The title track is definitely not comical in the sense that the other songs on here are, but is a very entertaining musical retelling of the Judge Dredd comic series. The principle riff that dominates the song is quite simple and repeated often, but it’s always the simple parts of any song that stick in your memory. While Scott Ian and the rest of the ballsy rhythm section of this outfit provide a solid backdrop, we are also treated to one of Dan Spitz’s crazier and more technically ambitious lead breaks. He has always maintained his own identity by relying more on melodic devices rather than shred up the whole time like Kirk Hammet and several others tended to at the time. And Joey Belladonna provides his best vocal performance of anything from the “Among the Living” here, as he wasn’t fully subjected to Scott Ian’s desire for a less melodic and more shout oriented punk style at this point.

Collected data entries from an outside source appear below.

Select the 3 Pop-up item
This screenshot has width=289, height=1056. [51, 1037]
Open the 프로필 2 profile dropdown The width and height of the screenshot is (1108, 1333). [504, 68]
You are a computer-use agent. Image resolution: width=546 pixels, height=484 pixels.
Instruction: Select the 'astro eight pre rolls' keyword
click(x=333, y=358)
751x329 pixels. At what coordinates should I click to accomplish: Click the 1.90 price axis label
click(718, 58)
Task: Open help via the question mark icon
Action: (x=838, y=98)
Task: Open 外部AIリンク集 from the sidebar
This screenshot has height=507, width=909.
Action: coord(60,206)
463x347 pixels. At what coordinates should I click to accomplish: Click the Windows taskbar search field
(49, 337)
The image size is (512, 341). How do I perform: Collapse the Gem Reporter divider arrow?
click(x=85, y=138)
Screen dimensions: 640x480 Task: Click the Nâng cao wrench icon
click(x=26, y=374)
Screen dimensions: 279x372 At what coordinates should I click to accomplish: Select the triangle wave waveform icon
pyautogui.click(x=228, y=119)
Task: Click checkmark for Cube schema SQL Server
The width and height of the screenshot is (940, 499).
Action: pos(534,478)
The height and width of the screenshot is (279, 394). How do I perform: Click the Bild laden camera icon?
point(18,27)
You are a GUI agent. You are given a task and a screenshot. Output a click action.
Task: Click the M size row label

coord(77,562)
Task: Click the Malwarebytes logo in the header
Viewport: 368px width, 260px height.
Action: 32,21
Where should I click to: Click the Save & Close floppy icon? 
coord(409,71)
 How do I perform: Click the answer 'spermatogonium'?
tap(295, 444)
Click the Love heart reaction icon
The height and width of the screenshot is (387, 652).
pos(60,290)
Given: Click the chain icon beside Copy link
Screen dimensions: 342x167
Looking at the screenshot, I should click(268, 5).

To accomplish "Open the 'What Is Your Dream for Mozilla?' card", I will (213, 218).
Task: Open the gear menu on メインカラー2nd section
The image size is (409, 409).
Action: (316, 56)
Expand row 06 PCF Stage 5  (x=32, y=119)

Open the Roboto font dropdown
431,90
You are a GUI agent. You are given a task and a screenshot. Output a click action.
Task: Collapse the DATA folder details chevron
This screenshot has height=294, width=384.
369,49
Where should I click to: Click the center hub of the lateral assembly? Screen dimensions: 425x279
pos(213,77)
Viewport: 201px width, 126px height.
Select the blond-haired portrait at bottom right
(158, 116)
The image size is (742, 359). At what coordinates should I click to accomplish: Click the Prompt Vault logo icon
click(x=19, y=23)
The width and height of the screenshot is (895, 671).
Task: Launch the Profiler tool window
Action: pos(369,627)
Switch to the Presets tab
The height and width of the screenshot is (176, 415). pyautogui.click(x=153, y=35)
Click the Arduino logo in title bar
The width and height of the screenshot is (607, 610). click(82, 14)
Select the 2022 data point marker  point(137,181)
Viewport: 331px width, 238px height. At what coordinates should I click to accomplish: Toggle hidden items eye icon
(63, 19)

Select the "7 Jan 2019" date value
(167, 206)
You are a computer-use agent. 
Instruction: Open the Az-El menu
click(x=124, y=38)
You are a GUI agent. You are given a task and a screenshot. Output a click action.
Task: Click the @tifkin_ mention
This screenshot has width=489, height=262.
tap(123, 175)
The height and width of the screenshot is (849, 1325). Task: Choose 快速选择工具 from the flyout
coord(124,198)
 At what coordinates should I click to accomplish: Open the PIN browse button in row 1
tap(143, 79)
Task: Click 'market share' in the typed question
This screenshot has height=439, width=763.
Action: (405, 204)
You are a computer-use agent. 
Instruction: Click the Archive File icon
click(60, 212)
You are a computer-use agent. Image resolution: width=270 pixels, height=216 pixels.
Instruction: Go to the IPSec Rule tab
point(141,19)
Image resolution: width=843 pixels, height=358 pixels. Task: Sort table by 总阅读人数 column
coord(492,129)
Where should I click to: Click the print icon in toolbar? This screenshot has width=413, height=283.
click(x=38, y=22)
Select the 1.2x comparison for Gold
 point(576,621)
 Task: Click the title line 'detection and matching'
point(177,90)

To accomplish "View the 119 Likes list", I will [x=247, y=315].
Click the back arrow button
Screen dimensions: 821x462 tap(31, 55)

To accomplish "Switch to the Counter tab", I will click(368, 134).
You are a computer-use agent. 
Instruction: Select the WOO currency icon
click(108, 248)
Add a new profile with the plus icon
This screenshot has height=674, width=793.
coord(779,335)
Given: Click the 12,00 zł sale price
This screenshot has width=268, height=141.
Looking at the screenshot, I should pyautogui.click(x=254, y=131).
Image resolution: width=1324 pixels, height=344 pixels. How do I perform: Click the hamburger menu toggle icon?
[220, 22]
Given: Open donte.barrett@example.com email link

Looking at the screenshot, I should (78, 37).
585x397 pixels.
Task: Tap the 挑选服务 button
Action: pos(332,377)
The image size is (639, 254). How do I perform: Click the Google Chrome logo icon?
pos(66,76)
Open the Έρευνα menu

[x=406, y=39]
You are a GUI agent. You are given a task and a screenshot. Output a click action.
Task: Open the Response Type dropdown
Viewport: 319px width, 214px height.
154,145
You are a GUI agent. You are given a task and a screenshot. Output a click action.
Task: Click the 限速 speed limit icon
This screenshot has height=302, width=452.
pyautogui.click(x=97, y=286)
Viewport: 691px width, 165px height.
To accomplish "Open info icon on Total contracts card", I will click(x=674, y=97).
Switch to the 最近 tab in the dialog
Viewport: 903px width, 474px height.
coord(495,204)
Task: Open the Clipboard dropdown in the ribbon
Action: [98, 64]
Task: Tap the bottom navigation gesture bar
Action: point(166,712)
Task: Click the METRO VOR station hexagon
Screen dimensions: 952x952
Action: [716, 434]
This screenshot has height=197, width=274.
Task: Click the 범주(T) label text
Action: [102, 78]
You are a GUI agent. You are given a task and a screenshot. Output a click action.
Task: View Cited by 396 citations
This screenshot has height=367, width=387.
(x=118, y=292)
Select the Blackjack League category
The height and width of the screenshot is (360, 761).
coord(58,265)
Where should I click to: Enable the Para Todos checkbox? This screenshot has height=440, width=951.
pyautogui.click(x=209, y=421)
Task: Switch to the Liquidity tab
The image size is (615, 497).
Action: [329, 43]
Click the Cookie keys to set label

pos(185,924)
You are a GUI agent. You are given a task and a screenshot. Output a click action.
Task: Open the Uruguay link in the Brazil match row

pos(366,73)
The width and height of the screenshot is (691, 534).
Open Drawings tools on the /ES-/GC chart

The rest of what is on here is an all out laugh fest. We are treated to a rather brilliant parody of the Beastie Boys sound in “I’m the Man”, complete with plenty of intentionally screwed up beats, off the cuff vocal track mixing, and some of the goofiest lyrics ever put to the metal style. I don’t know what is funnier; hearing Frank Bello shouting “I’m the Man” over and over in a geeky voice or Joey constantly messing up the words and being called an idiot by Scott. “Bud E. Luvbomb and Satan’s Lounge Band” gets even more ridiculous as the band gets itself into the murky world of Lounge Swing Jazz music, among 3 or 4 other randomly selected genres. I think somewhere towards the end Charlie Benante actually plays part of the closing drum solo to Zepplins’s “Rock and Roll”. Combine all this with a really weird spoken diatribe and you end up with something not too far from Frank Zappa’s timeless classic “Titties and Beer”.
Singles and EPs are usually the place where bands get all the clowning around out of their system, and you can’t really complain in Anthrax’s case since they are actually pretty damn funny. Unfortunately, like even the best comedy routines, there is a limit to the amount of staying power upon repeated listens. This would definitely be worth tracking down, although the best route would be finding a place to download it since singles seem to become extremely rare after 20 years, especially if the band has subsequently released most of this stuff on a couple of compilations instead of as a box set containing all the original singles the way Helloween did.